Una aseguradora deberá cubrir el hurto de una camioneta pese a que tenía las llaves en su interior
25 de junio de 2026
La empresa había rechazado la cobertura alegando una falta grave del asegurado, sin embargo una jueza la condenó a indemnizarlo.
Una compañía de seguros deberá indemnizar a un cliente a quien le había rechazado la cobertura por el hurto de una camioneta. Según la empresa, como el asegurado dejó el vehículo con las llaves en su interior, existió culpa grave de su parte. La jueza civil María Guadalupe Losada descartó que se haya tratado “de un acto de grave desatención” y explicó que el hecho “no se produjo en la vía pública, sino dentro de un inmueble en una zona rural que contaba con cerramiento, tranquera cerrada y vigilancia”.
El hurto ocurrió en un barrio de China Muerta, cuando un grupo de amigos realizaba tareas de cerramiento de un lote. Aproximadamente a las 16.30 debieron retirarse y se ausentaron durante dos horas. Al regresar, advirtieron que la camioneta ya no estaba.
La aseguradora sostuvo que dejar el vehículo en un sector de chacras de fácil acceso, con las llaves puestas y las puertas sin seguro, constituía “un claro ejemplo de culpa grave, ya que de haber optado por tomar un mínimo recaudo de seguridad, el hurto no hubiera ocurrido”.

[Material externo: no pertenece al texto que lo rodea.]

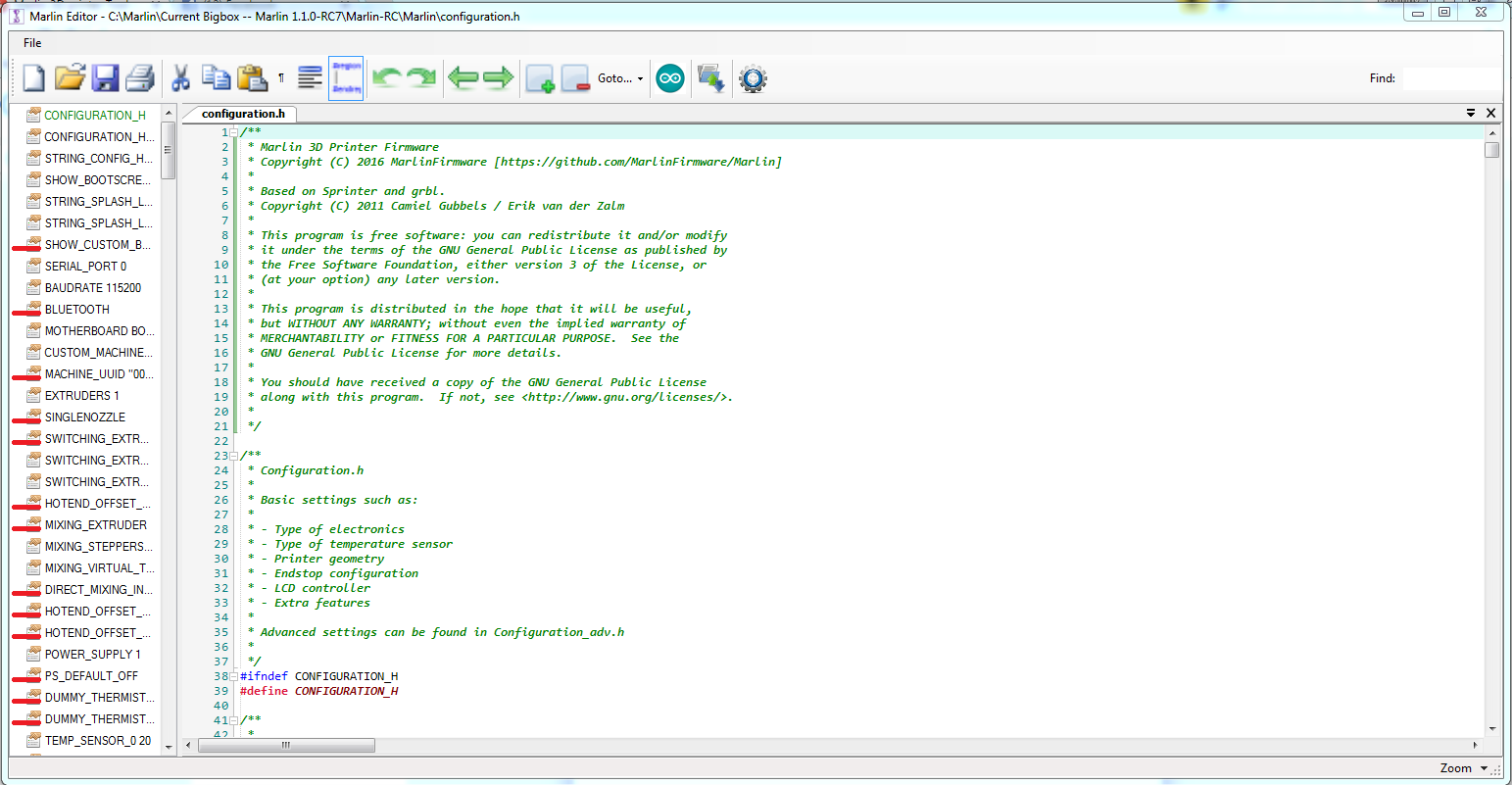Click the green Undo arrow
Screen dimensions: 1512x785
tap(387, 78)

Losada señaló que la Ley 17.418, de Seguros, establece que “el asegurador queda liberado si el tomador o beneficiario provoca el siniestro dolosamente o por culpa grave” y que “no tiene derecho a ser indemnizado” cuando existen esos supuestos. Sin embargo, la jueza indicó que la culpa grave a la que alude la norma implica “una delimitación subjetiva del riesgo cubierto” y tiene por objeto evitar “la falta de adopción de las mínimas diligencias exigibles al asegurado”.
La magistrada afirmó que “no basta que se trate de actos que puedan contener una fuerte dosis de descuido o inadvertencia respecto de las diligencias requeridas por el caso, sino que es necesario que se trate de actos que se den excepcionalmente en el medio en que se desenvuelve la relación de seguro”.

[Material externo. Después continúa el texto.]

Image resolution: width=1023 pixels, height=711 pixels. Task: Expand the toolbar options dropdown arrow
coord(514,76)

En ese contexto, concluyó que “de la prueba rendida no surge que el asegurado haya incurrido en culpa grave” y que “las circunstancias relatadas en la denuncia y ratificadas por los testigos no constituyen comportamientos que evidencien una acción deliberada de exponer el bien asegurado a riesgos excesivos”.
Por esa razón, Losada condenó a la compañía a pagar la suma asegurada en la póliza y también a indemnizar al cliente por el daño moral ocasionado.